22. The Joule-Brayton Cycle.
Consider an ideal gas Joule cycle, also called the Brayton cycle, shown in the Figure 25.12. Find a formula for the efficiency of the engine using this cycle in terms of \(P_1\text{,}\) \(P_2\) and \(\gamma\text{.}\)
Figure 25.12.
Solution.
The calculations for the work in the steps in this cycle are similar to the ones presented in the last problem. We can write the answer by inspection.
☆ ☆ ☆ ☆ ☆ ☆ ☆
◆ **What to work on**
(a) Quote the stretch of the Brayton cycle problem from "22. The Joule-Brayton" through "answer by inspection.".
(b) Write what comes next in the Brayton cycle problem, starting right after its final sentence.

◆ **Provided data**
☆ ☆ ☆ ☆ ☆ ☆ ☆
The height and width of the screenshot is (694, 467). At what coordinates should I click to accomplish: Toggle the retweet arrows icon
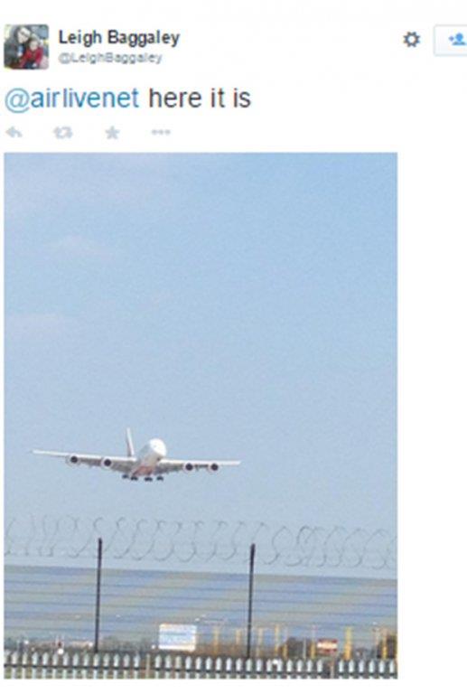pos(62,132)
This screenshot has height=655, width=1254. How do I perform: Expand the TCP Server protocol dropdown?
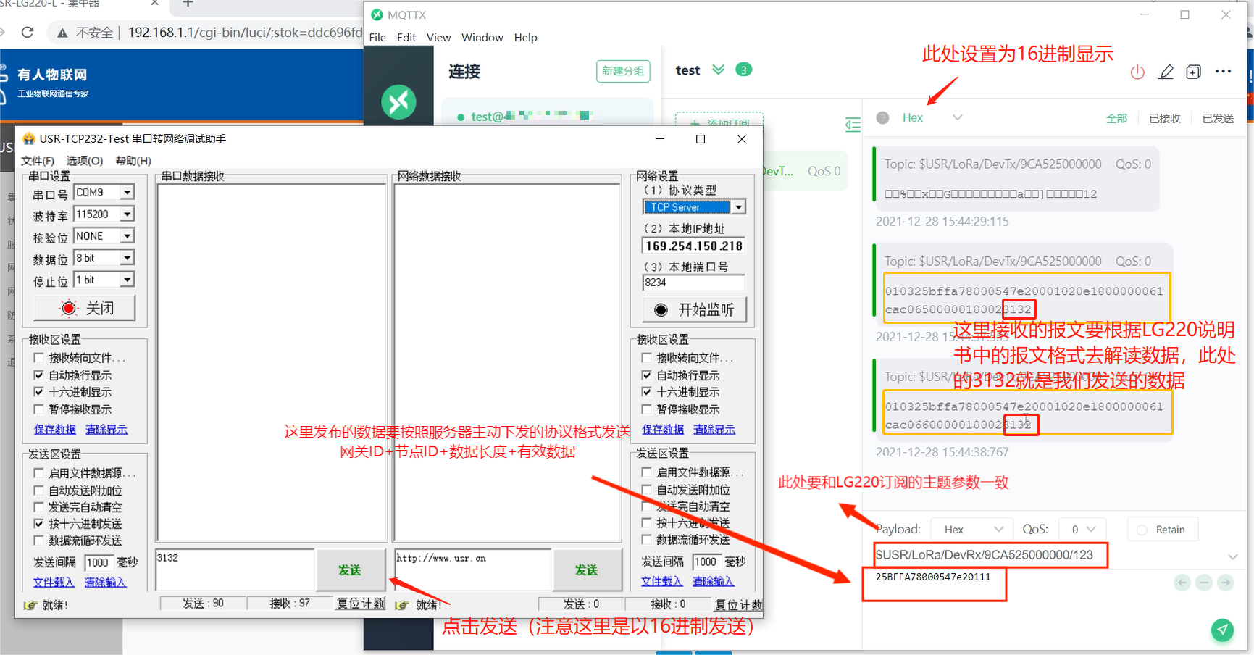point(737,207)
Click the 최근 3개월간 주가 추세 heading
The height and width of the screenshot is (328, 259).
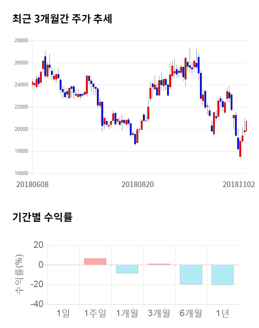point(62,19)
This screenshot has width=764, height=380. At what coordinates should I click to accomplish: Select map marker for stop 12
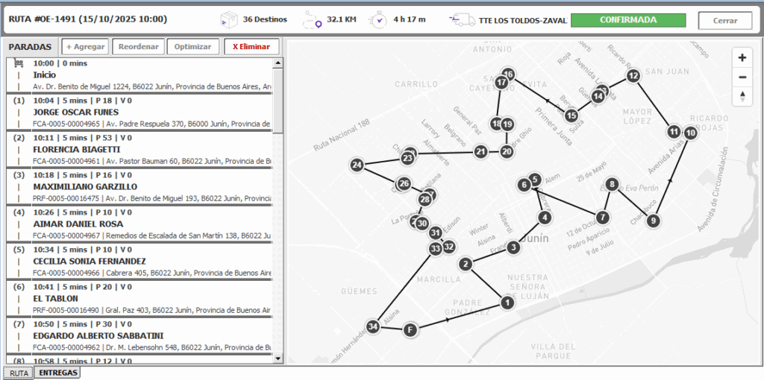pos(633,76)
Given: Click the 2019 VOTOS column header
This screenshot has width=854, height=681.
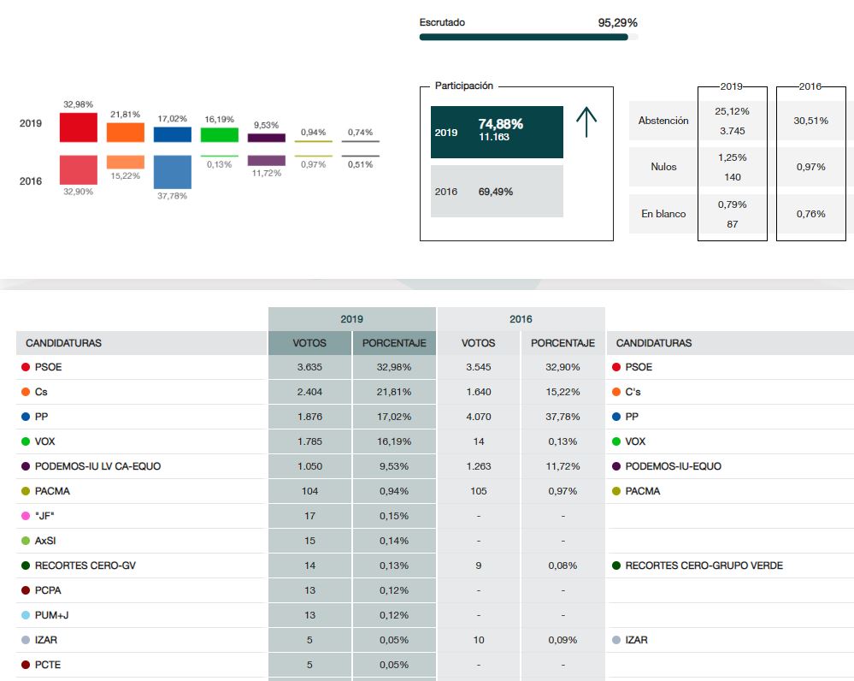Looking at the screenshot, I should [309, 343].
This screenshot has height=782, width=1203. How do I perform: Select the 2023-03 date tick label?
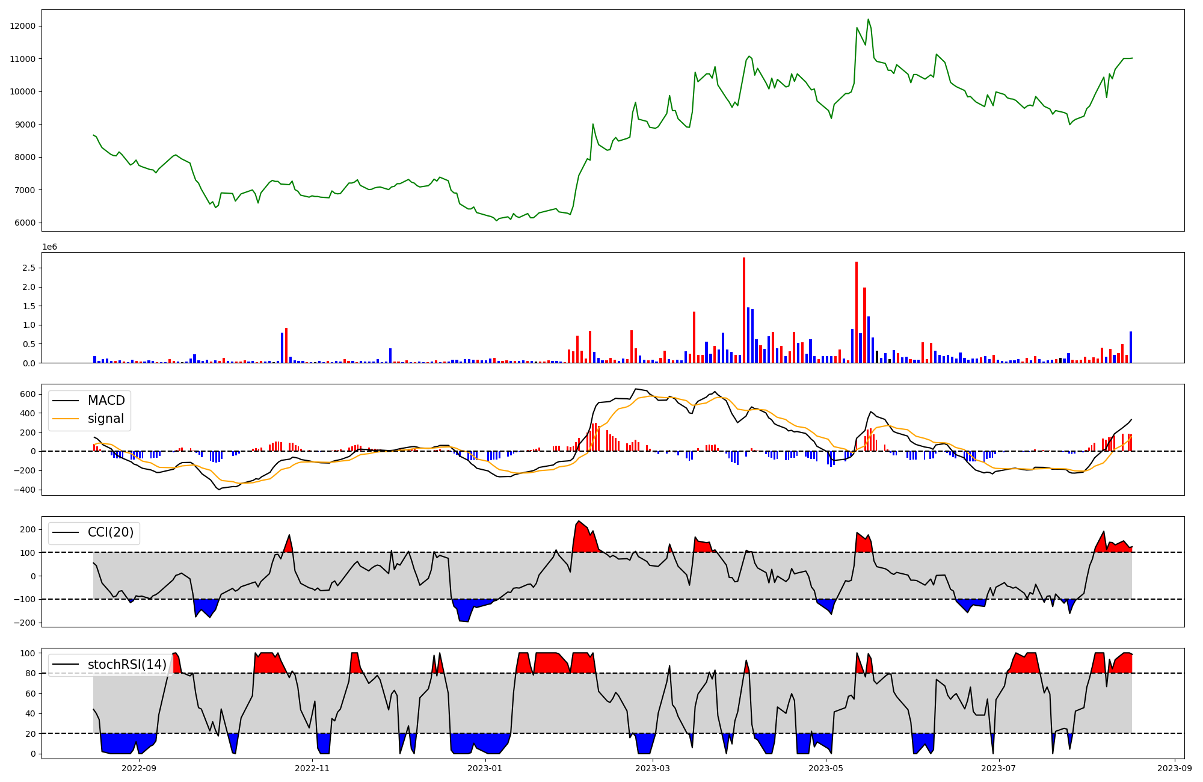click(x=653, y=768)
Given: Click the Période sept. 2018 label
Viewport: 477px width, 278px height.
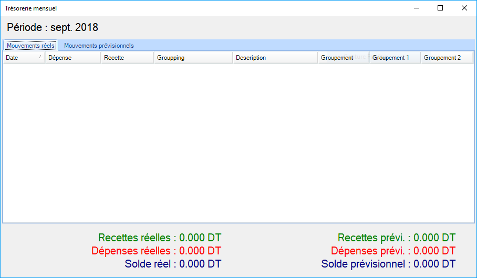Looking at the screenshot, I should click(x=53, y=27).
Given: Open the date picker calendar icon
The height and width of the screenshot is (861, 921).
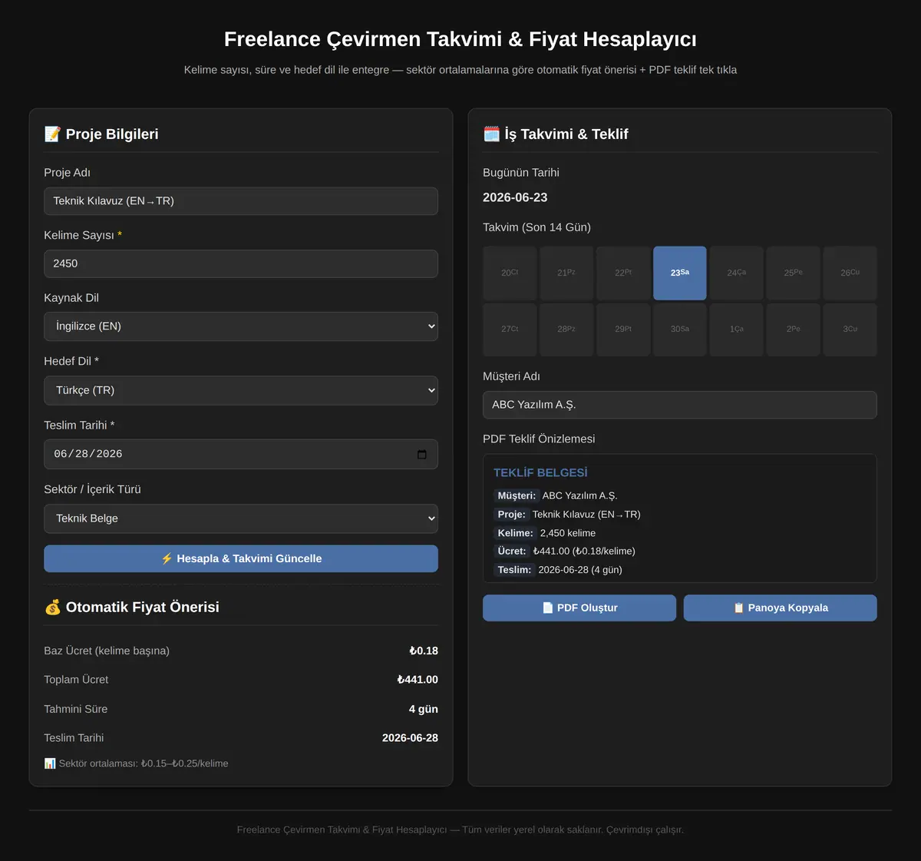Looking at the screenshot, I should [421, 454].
☆ ☆ ☆ ☆ ☆ ☆ ☆
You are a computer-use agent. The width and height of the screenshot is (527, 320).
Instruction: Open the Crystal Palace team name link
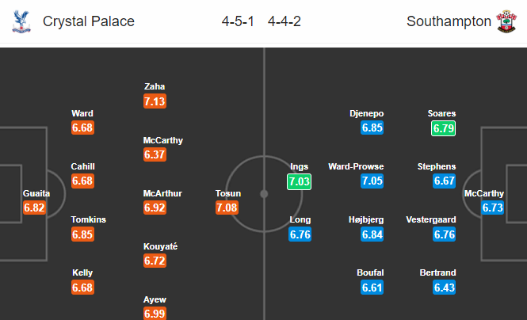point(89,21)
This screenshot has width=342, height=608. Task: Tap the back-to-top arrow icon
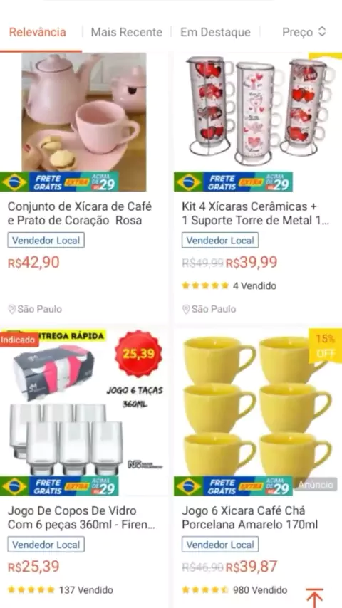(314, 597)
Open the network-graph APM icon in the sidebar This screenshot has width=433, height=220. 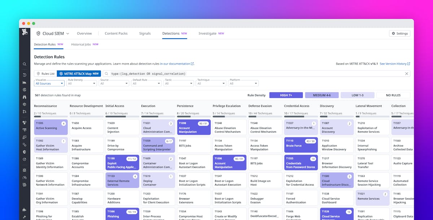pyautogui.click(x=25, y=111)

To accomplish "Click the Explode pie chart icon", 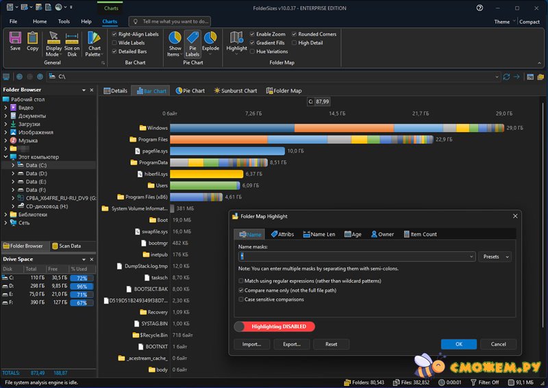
☆ ☆ ☆ ☆ ☆ ☆ ☆
◆ **Results in order**
(a)
22. The Joule-Brayton Cycle.
Consider an ideal gas Joule cycle, also called the Brayton cycle, shown in the Figure 25.12. Find a formula for the efficiency of the engine using this cycle in terms of \(P_1\text{,}\) \(P_2\) and \(\gamma\text{.}\)
Figure 25.12.
Solution.
The calculations for the work in the steps in this cycle are similar to the ones presented in the last problem. We can write the answer by inspection.

(b)
\begin{align*} \amp W_{12} = \frac{3}{2}\left(p_1V_1 - p_2V_2 \right)\\ \amp W_{23} = p_3 V_3 - p_2V_2 \\ \amp W_{34} = \frac{3}{2}\left(p_3V_3 - p_4V_4 \right) \\ \amp W_{41} = p_1 V_1 - p_4V_4 \end{align*}
Therefore, work done by the working substance in a cycle will be
\begin{equation*} W = \frac{5}{2} \left( p_1V_1 + p_3 V_3- p_2V_2 - p_4V_4 \right). \end{equation*}
The heat input occurs in the 2-3 step of the cycle. Using the first law for this step we obtain
\begin{equation*} Q_{in} = U_{23} + W_{23} = \frac{5}{2}\left(p_3V_3 - p_2V_2 \right). \end{equation*}
\begin{equation} \eta = \frac{W }{Q_{in}} = 1 - \frac{ p_4V_4 - p_1V_1 }{ p_3V_3 - p_2V_2 }.\tag{25.15} \end{equation}
Various pressures and volumes in this equation are related by the processes.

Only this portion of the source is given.